What does this mean?
What the Budget hints at is an increasingly interventionist approach from government, signalled by the speech given last week by the Secretary of State for Communities and Local Government, which threatens intervention in 15 areas where there is no up-to-date local plan in place.
Additionally, the Budget indicates that the government is looking at bring in policy changes will look to drive up the proportion of homes offered as discounted sale for first time buyers or affordable rent; increase housing density by introducing minimum densities in city centres and around transport hubs; supporting greater use of compulsory purchase powers for site assembly; and supporting the conversion of retail, employment and commercial land for housing.
The restriction of Section 106 pooling is to be reviewed (and potentially removed, at least in some cases) and there are proposals to make the CIL regime more flexible to allow for it to be revised thereby making it easier to respond to market changes. Additionally, there is the prospect of giving Combined Authorities and planning joint committees with statutory plan-making functions the option to levy a Strategic Infrastructure Tariff to fund strategic and local infrastructure.
Whilst this has already happened in London for some time (through the Mayoral CIL) the desire to seek further financial payments from developers towards infrastructure is unlikely to be welcomed by many developers and may have a significant consequence on viability in some areas.

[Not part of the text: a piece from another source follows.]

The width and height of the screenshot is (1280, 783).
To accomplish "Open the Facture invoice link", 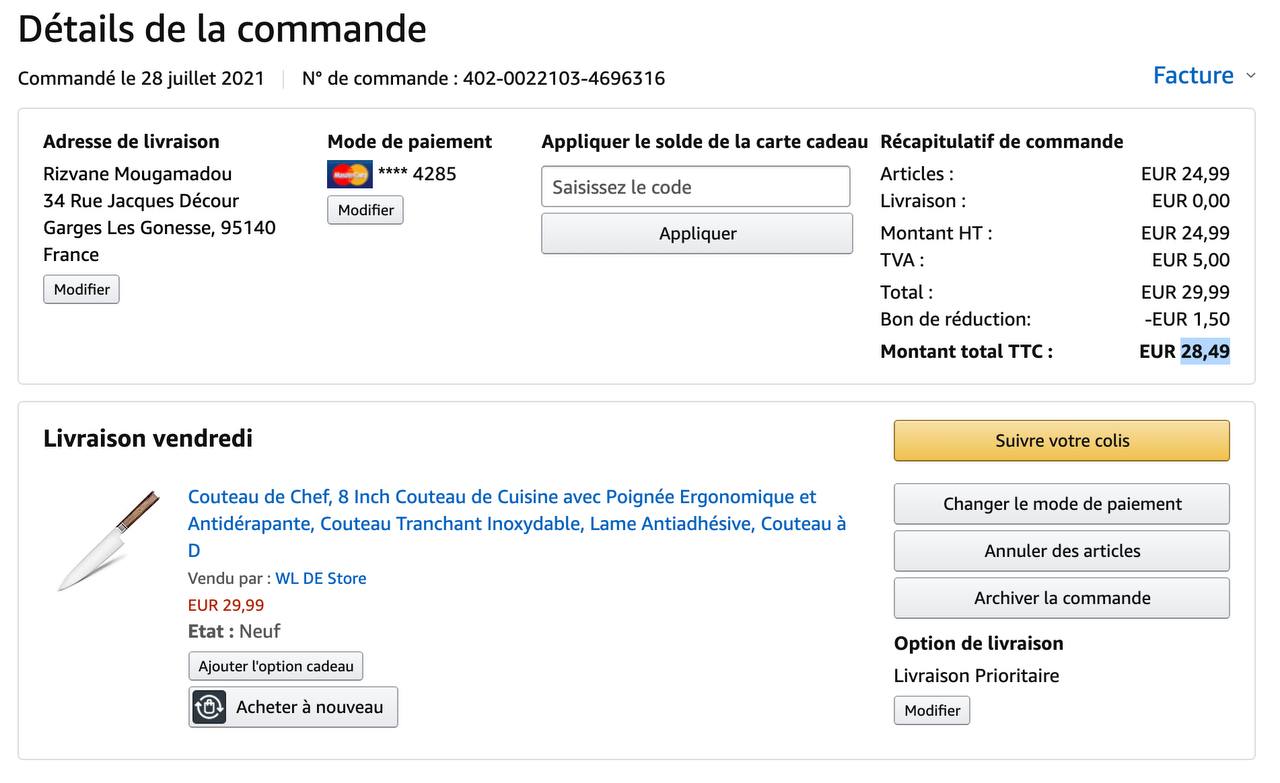I will click(1193, 76).
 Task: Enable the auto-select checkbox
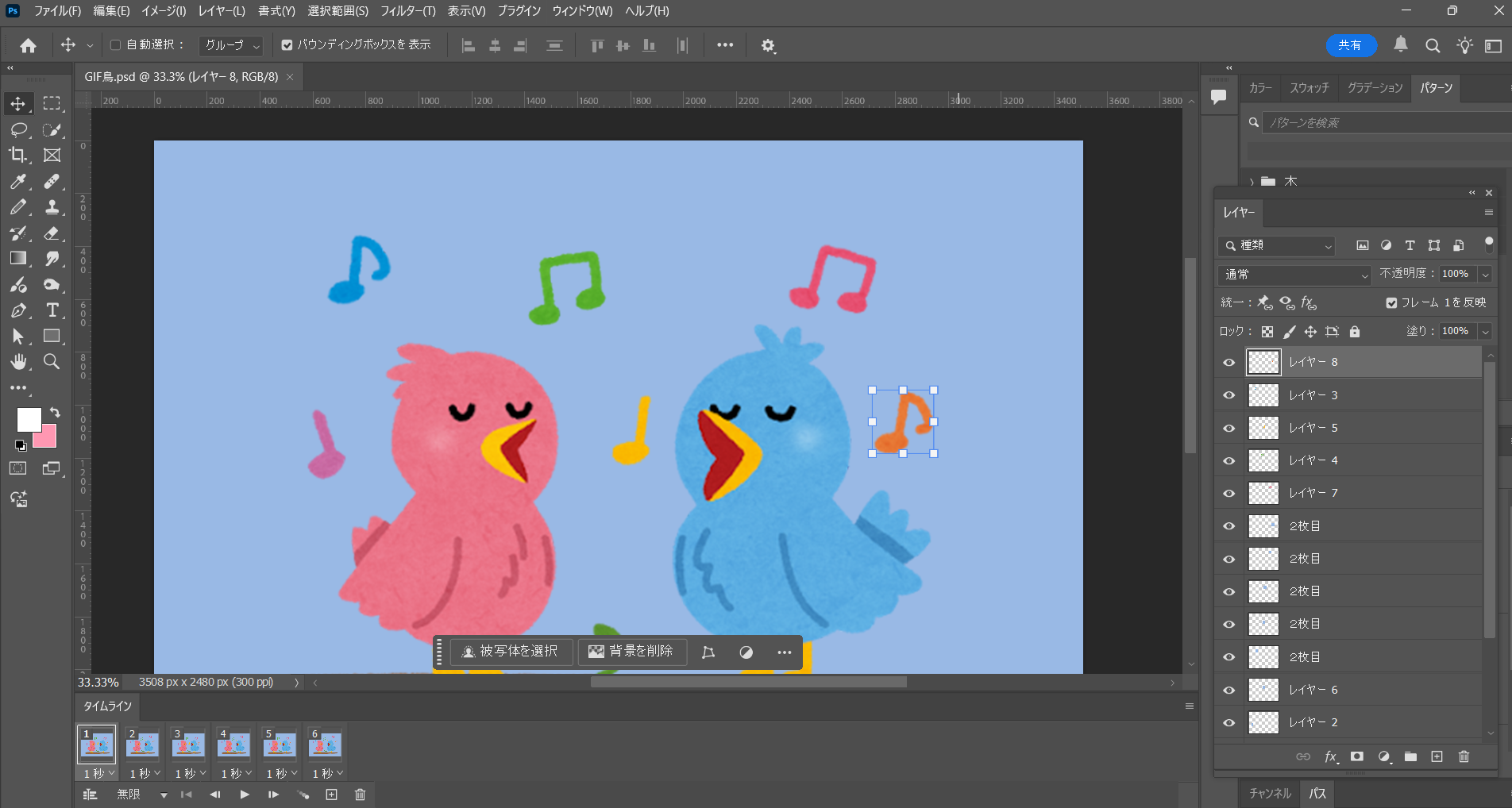pyautogui.click(x=116, y=45)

Strategic planning is also at the heart of the government’s desire to invest in the Cambridge-Milton Keynes-Oxford corridor, both through the provision of significantly enhanced transport links and the delivery of significant numbers of new homes, including 100,000 new homes in Oxfordshire.
Given that significant swathes of Oxfordshire form part of the Green Belt, this seems at odds with the Government’s oft repeated mantra that they will “protect the Green Belt” (which again finds its way in to the Budget).
With financial incentives to work jointly to plan over a wider area, and a push towards prescribed minimum densities, it would appear that the government have fully abandoned the localism agenda and are instead seeking inspiration from government policy 15 years ago.
Use it or Lose it
Land banking again comes under scrutiny, with a review panel being set up to look at the “significant gap between housing completions and the amount of land allocated or permitted” and the potential introduction of powers that remove allocated land from a plan “if there is no prospect of a planning application being made”.
However, in a bid to speed up development where planning permission has been granted, the Government are also to consult on removing the exemptions from the deemed discharge of planning conditions. This will undoubtedly be welcomed by developers, who are often frustrated by delays in discharging planning conditions, but may also meet resistance from local authorities wary of the loss of control.
Investing in Infrastructure
In financial terms, the government is to rename the Homes & Communities Agency as Homes England and provide £1.1 billion for them to work alongside private developers to develop strategic sites, including new settlements and urban regeneration schemes. Quite why the HCA needs to rebranded to carry on work which, as far as I can see, it has already been doing, is anyone’s guess.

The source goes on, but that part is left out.